Votre film est un road trip mettant en scène un jeune photographe américain et un Français, notamment au cœur de la capitale parisienne. Deux jeunes gens fascinés par l’histoire, la mort et les dictateurs. Est-ce que pour vous deux, cette première partie à Paris vous a permis de redécouvrir la ville ?
Jethro Massey : Je suis anglais et français. Je suis arrivé à Paris à l’âge de 20 ans et je ne parlais pas un mot de français. Donc, j’ai débarqué avec une vision romantique de la capitale, comme beaucoup de touristes, qui arrivent en rêvant des poètes et des grandes histoires d’amour du cinéma. Dans le film, il y a peut-être aussi cette vision étrangère de Paris, presque romantisée. En même temps, c’est une ville qui est blindée d’histoires. Ça me fascine. De fait, je ne sais pas si c’était un nouveau regard parce que c’était le parcours que j’avais eu avec la ville : découvrir ces lieux fascinants. Beaucoup de gens viennent me dire qu’ils ne savaient pas qu’un zoo humain avait existé dans le Château de Vincennes. Mon voisin, qui fait de la figuration dans le film, au lendemain de la projection, a pris son vélo pour aller sur le lieu où Marie-Antoinette a été décapitée (lieu que l’on voit dans le film). C’est pour cela que j’ai réalisé ce film. […] Quand on apprend l’histoire de telle ou telle rue, on a forcément un regard différent par la suite. C’est toute la beauté de l’être humain, sa capacité à se plonger dans une histoire, à se l’imaginer ensuite. Paul et Paulette, ce sont juste deux personnes qui vont un peu plus loin que les autres.
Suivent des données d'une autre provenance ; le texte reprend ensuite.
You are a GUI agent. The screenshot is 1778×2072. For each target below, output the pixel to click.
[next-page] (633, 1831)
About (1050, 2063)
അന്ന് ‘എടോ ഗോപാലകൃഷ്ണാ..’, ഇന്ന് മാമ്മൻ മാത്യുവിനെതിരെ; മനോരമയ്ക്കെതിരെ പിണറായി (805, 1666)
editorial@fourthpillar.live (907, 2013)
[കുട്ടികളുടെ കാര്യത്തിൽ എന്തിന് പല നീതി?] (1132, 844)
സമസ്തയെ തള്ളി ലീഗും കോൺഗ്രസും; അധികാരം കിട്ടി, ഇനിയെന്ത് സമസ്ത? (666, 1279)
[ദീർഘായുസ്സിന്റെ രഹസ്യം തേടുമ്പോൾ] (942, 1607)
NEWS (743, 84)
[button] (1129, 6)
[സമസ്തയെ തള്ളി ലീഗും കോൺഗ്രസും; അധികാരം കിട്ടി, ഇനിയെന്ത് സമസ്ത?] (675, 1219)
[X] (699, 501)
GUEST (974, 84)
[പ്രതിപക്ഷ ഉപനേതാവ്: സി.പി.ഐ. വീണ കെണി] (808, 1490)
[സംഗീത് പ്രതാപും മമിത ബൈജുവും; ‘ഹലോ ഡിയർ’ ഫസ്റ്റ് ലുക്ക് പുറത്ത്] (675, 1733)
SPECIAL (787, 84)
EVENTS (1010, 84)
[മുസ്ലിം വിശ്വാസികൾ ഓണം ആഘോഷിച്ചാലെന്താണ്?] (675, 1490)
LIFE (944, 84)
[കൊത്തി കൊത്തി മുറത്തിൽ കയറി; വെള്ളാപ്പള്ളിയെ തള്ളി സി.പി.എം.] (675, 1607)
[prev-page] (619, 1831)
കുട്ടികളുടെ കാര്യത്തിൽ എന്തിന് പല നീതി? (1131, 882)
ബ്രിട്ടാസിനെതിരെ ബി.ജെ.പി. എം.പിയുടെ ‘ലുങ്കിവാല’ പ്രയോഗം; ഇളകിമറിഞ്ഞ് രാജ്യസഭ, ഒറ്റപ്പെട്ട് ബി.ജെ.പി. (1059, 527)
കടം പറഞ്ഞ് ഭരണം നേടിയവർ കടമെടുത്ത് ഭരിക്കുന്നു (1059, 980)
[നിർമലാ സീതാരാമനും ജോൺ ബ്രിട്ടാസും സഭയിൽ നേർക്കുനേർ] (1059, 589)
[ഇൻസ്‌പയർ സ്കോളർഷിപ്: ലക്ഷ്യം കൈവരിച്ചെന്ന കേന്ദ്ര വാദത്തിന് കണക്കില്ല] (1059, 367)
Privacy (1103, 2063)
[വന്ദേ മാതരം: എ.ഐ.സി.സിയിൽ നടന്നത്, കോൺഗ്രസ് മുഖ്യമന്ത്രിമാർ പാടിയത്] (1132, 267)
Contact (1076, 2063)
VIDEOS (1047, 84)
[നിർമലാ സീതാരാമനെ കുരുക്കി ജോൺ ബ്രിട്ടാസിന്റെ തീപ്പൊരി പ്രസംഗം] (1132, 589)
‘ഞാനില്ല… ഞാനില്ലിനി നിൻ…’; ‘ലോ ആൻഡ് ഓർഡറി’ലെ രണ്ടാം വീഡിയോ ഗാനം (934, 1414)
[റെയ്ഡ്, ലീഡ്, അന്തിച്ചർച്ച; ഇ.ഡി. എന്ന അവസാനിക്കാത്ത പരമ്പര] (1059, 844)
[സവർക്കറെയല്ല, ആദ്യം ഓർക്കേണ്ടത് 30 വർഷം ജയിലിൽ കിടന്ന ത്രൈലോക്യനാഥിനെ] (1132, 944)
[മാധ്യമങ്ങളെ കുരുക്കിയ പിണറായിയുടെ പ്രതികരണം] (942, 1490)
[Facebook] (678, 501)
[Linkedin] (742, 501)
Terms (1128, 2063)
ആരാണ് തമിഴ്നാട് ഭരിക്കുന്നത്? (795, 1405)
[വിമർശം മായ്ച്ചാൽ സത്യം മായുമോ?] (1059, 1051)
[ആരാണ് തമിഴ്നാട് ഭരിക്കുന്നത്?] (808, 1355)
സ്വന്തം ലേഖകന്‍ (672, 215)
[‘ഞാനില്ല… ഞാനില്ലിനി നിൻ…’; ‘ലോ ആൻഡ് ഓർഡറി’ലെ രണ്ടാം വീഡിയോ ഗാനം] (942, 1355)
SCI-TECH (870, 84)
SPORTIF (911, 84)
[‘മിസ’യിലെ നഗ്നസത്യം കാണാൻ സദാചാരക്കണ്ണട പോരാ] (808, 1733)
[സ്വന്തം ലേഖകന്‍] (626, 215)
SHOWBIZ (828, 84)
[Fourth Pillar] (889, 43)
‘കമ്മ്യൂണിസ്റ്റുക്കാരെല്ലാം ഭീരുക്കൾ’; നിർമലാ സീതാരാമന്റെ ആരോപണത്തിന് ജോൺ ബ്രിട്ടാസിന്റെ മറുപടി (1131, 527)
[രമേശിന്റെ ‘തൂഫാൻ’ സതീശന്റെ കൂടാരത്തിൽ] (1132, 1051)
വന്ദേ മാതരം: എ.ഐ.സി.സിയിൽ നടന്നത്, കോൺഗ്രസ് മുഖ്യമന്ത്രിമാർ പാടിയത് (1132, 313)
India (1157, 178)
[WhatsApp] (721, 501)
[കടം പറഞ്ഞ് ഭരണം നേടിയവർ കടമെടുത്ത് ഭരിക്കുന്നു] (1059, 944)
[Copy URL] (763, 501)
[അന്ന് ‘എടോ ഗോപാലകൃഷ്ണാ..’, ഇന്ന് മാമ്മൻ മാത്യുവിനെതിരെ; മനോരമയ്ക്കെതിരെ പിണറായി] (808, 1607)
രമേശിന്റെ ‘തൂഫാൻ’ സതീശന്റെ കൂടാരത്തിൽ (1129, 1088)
Marie Benati : Complètement. C’est d’ailleurs quelque chose qui me rapproche beaucoup de Paulette. Paul, qui n’est à Paris que depuis quelques années, en sait plus qu’elle sur la capitale. C’est une situation que partagent beaucoup de Parisiens et Parisiennes, qui se retrouvent à découvrir des endroits que les gens de passage ou des touristes leur font découvrir. On passe très vite sur les lieux où nous habitons, et nous ne savons pas tout ce qui s’y est passé, alors que, lorsqu’on a choisi sa ville, comme c’est le cas de Paul ou de Jethro, le réalisateur, ce choix est motivé par une curiosité, une envie de découvrir.

[…] Pendant le tournage, il y a eu de vrais moments émouvants, de vraies découvertes historiques. Il y a des choses de notre histoire qui valent le coup de ne pas être oubliées. Lorsqu’on les a en tête, cela oriente notre façon de voir le monde et le monde que l’on veut pour demain. L’ancien zoo du Bois de Vincennes, par exemple, est un endroit problématique, car le détruire, le raser et reconstruire serait nier son existence. Et puis, c’est du patrimoine. Cela reviendrait à mettre sous le tapis des choses sur lesquelles on préfère fermer les yeux. En même temps, le conserver, l’entretenir, le rénover pourrait être perçu comme une glorification du passé.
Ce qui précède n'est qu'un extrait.